INPUT DATA:
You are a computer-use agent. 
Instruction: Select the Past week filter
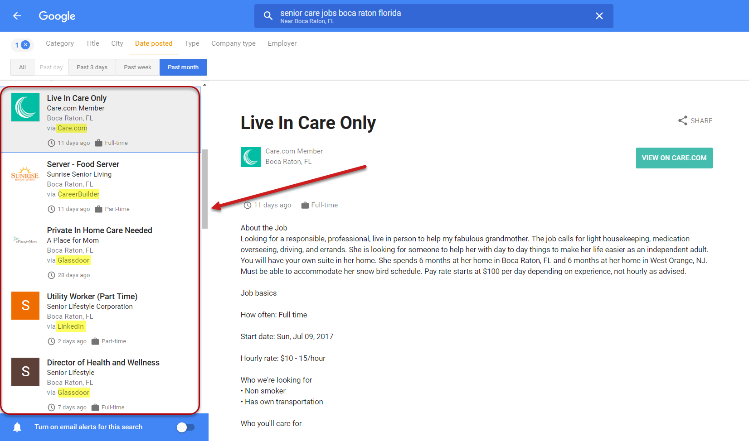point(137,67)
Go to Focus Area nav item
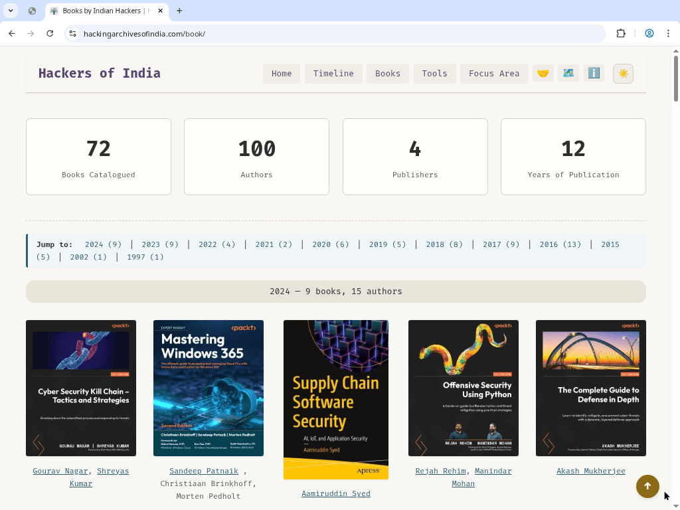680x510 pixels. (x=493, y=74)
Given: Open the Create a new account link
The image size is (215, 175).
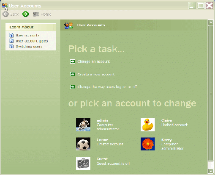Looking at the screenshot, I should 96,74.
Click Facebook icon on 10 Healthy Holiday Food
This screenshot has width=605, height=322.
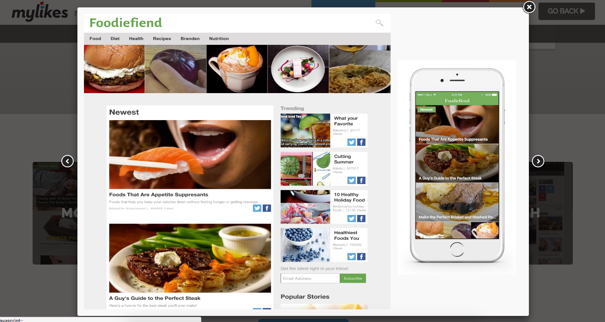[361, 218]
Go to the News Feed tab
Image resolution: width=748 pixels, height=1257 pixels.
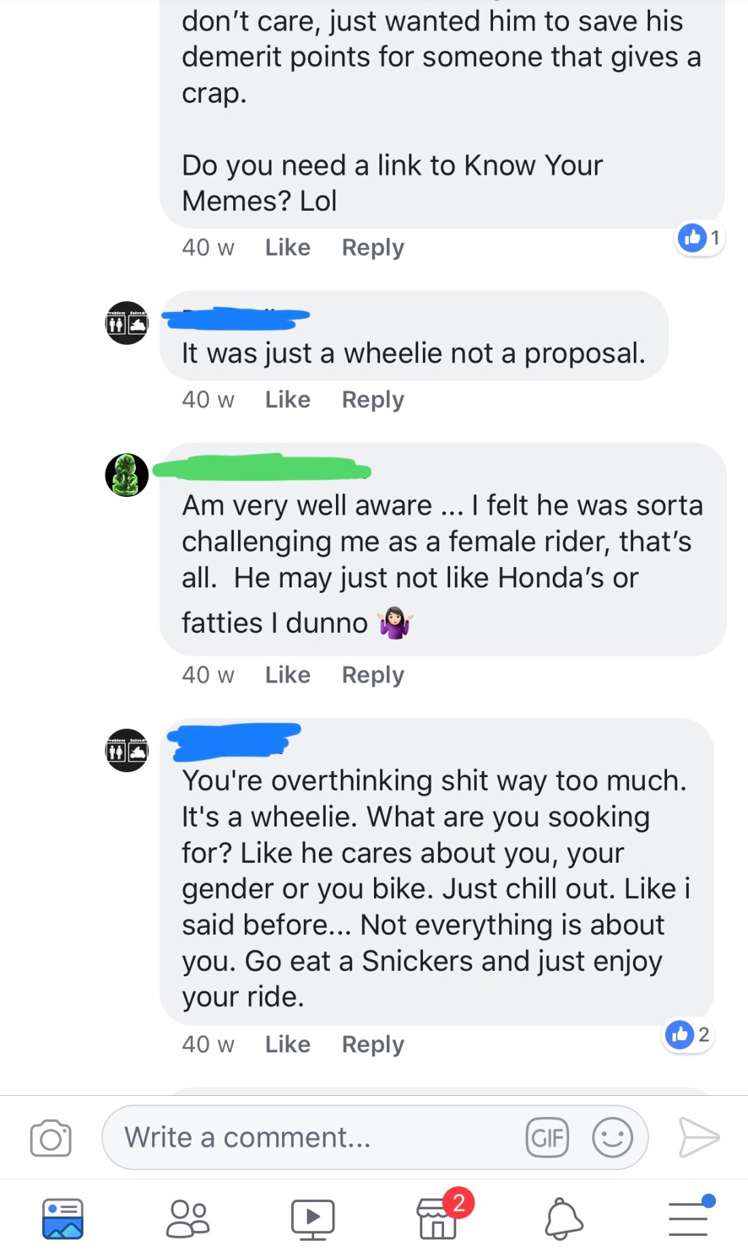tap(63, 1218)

WHAT TO PRODUCE:
Give the listing above again in its entirety, exactly as written and free of images.

WRITTEN SOLUTION:
You are a computer-use agent. 
Instruction: Select the Past week filter
point(137,67)
Go to Focus Area nav item
680x510 pixels. (x=493, y=74)
Given: Open the Create a new account link
The image size is (215, 175).
Looking at the screenshot, I should 96,74.
Click Facebook icon on 10 Healthy Holiday Food
This screenshot has width=605, height=322.
[361, 218]
Go to the News Feed tab
Image resolution: width=748 pixels, height=1257 pixels.
tap(63, 1218)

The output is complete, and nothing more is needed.